REQUIRED ACTION> Go through the data line by line from the top, retyping each exactly, and end with the line that contains "[E-mail an einen Freund senden] (259, 2108)".

DATA FOR THE TASK>
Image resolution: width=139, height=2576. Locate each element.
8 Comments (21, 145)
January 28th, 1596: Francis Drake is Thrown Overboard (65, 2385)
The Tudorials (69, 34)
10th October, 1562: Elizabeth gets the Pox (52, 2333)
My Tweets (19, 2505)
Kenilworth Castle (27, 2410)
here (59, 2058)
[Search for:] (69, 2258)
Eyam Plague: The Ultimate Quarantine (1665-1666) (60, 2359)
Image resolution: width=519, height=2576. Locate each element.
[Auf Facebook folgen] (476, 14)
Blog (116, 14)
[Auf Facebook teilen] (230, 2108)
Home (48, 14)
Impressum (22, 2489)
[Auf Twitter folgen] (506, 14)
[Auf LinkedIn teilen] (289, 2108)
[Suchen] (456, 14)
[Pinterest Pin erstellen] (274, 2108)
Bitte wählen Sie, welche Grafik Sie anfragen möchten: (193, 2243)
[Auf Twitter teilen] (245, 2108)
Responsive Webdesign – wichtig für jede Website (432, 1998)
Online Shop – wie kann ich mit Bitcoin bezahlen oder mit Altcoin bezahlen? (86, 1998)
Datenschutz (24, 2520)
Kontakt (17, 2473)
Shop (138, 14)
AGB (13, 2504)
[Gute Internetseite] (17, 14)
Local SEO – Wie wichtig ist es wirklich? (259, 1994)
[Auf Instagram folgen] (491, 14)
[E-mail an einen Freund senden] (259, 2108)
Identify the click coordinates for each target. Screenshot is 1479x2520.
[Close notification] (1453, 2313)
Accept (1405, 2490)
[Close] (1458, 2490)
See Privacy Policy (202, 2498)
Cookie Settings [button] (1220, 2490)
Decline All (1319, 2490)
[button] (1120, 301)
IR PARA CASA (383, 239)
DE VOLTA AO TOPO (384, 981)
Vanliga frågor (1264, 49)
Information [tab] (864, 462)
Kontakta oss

ANSWER TO THIS PROBLEM>
Image resolution: width=139, height=2576. Locate each element.
8 Comments (21, 145)
January 28th, 1596: Francis Drake is Thrown Overboard (65, 2385)
The Tudorials (69, 34)
10th October, 1562: Elizabeth gets the Pox (52, 2333)
My Tweets (19, 2505)
Kenilworth Castle (27, 2410)
here (59, 2058)
[Search for:] (69, 2258)
Eyam Plague: The Ultimate Quarantine (1665-1666) (60, 2359)
Image resolution: width=519, height=2576. Locate each element.
[Auf Facebook folgen] (476, 14)
Blog (116, 14)
[Auf Facebook teilen] (230, 2108)
Home (48, 14)
Impressum (22, 2489)
[Auf Twitter folgen] (506, 14)
[Auf LinkedIn teilen] (289, 2108)
[Suchen] (456, 14)
[Pinterest Pin erstellen] (274, 2108)
Bitte wählen Sie, welche Grafik Sie anfragen möchten: (193, 2243)
[Auf Twitter teilen] (245, 2108)
Responsive Webdesign – wichtig für jede Website (432, 1998)
Online Shop – wie kann ich mit Bitcoin bezahlen oder mit Altcoin bezahlen? (86, 1998)
Datenschutz (24, 2520)
Kontakt (17, 2473)
Shop (138, 14)
AGB (13, 2504)
[Gute Internetseite] (17, 14)
Local SEO – Wie wichtig ist es wirklich? (259, 1994)
[Auf Instagram folgen] (491, 14)
[E-mail an einen Freund senden] (259, 2108)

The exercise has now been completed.